Le Bureau International du travail constate que, pour les jeunes, le
travail n’est plus une fin en soi. Selon P. Melvyn, chercheur au B.
I. T. : « Il est question de réduire progressivement les
horaires de travail avant la retraite.
Pourquoi ne pas inverser le processus pour les jeunes, de sorte qu’ils
puissent débuter avec des horaires allégés et augmenter
progressivement la durée du travail ? On ne tient compte que
trop rarement des besoins des travailleurs. La tendance est toujours
d’adapter le travailleur à ’emploi et non l’inverse : donc une
réorientation fondamentale et en profondeur de l’activité
est nécessaire.
On a le droit de reprocher à la société de culpabiliser
les jeunes en leur donnant le sentiment que le chômage est une
tare et qu’il est toujours synonyme de paresse et d’échec.
La société devrait admettre que, durant la vie professionnelle,
il peut y avoir des périodes de chômage, ce qui n’est pas
nécessairement négatif. Le chômage n’apparaîtrait
plus comme une tare, si, conçu dans un cadre de système
de sécurité sociale, qui assurerait un revenu, cette interruption
temporaire de l’activité professionnelle était mise à
profit pour tin recyclage ou pour des étude... »
*
Dans un article qu’il intitule « Ticket d’entrée
» (Le Monde du 27-6-1978), Pierre Drouin, faisant le point sur
les propositions concernant la réduction des inégalités
sociales, se demande « comment modifier l’opinion moyenne, rappeler
qu’un homme en vaut un autre, fut-il clochard, handicapé de naissance,
voué aux travaux les moins « reconnus » par la société
? ».
Puis P. Drouin nous fait part de l’idée géniale et très
simple qu’il vient de découvrir dans le livre de Jean-Baptiste
Jeener qui a pour titre : « Délivrer le travail »
: « En attendant qu’une redistribution des revenus par l’impôt
ou autrement diminue substantiellement les écarts entre riches
et malheureux, il faudrait qu’une « allocation de vie »

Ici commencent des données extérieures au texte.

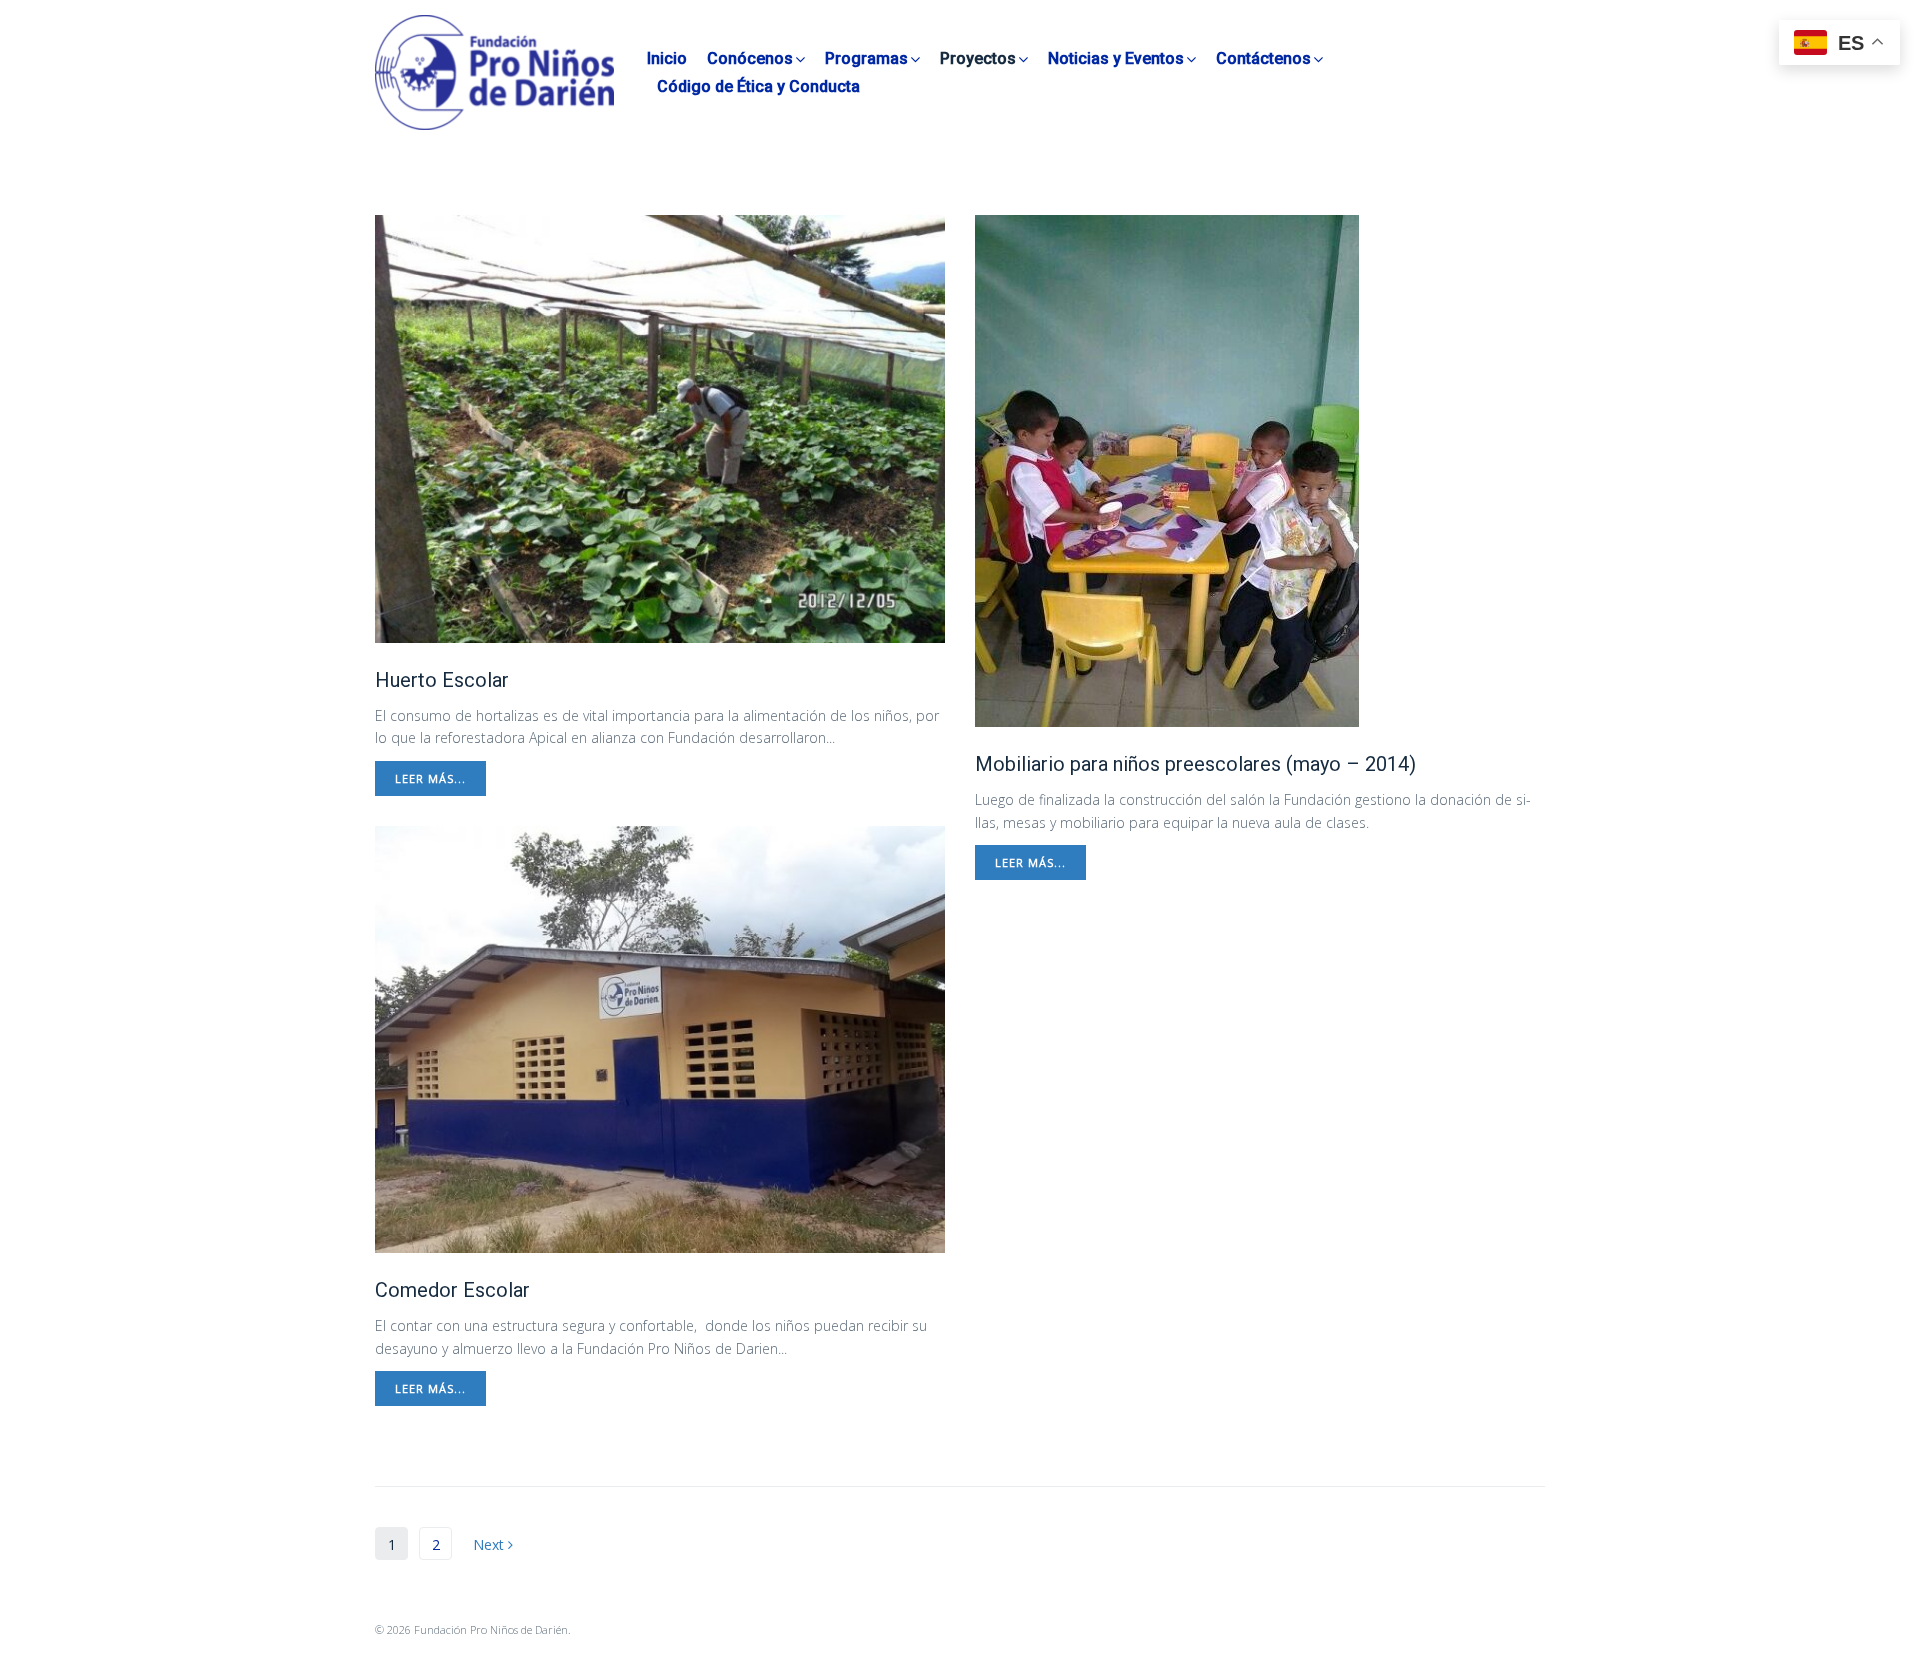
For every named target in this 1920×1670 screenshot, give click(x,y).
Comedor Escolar (452, 1290)
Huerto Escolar (442, 680)
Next (490, 1544)
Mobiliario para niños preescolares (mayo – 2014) (1195, 764)
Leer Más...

soit versée à chaque Français. Du seul fait qu’il
est né et qu’il a, par là même, des besoins incompressibles,
il toucherait mensuellement un millier de Bancs (la somme serait évidemment
révisable avec le coût de la vie). Une économie
développée doit pouvoir sans trop de dommages verser ce
« ticket d’entrée » dans la vie à chaque membre
de la communauté. La formule entraînerait en effet la suppression
des allocations familiales, les indemnités de chomage, d’une
partie des aides aux personnes âgées, aux veuves de guerre,
etc...
La réforme suggérée par M. Jean-Baptiste Jeener
est radicale et simple : nul n’aurait besoin de faire une déclaration
pour obtenir son minimum vital. L’acte de naissance déclencherait
automatiquement le versement mensuel qui se poursuivrait jusqu’à
la mort. On ne pourrait parler d’assistance puisque le « fils
de famille » comme l’enfant d’O.S. toucheraient la même
chose. Les parents bénéficieraient de cette prime jusqu’à
ce que l’enfant subvienne à ses besoins...
M. Jeener fait des calculs. Compte tenu de l’allègement de certaines
charges que supporte aujourd’hui la nation, grâce à cette
innovation, l’opération reviendrait en France à quelque
300 milliards de francs par an. Cette somme équivaut au sixième
du produit intérieur brut ».
Nos fidèles lecteurs auront reconnu là un certain nombre
de principes fondamentaux de l’économie distributive, mais ils
s’étonneront avec moi qu’un journaliste économique comme
P. Drouin n’ait pas déjà eu connaissance des travaux de
Jacques Duboin et ait dû attendre la sortie du livre de J.-B.
Jeener pour nous parler de revenu social.
P. Drouin ne semble toutefois pas convaincu, il parle « d’économie-fiction
» ; il ne voit cela possible que dans une génération
ou deux. P. Drouin devrait regarder plus attentivement autour de lui.
*
Il faudra pourtant bien arriver à l’Economie
distributive, car c’est le seul moyen (c’est ça ou la guerre)
qui permettra de sortir de « Ce qu’on appelle la crise »,
crise dont tout laisse présager l’aggravation.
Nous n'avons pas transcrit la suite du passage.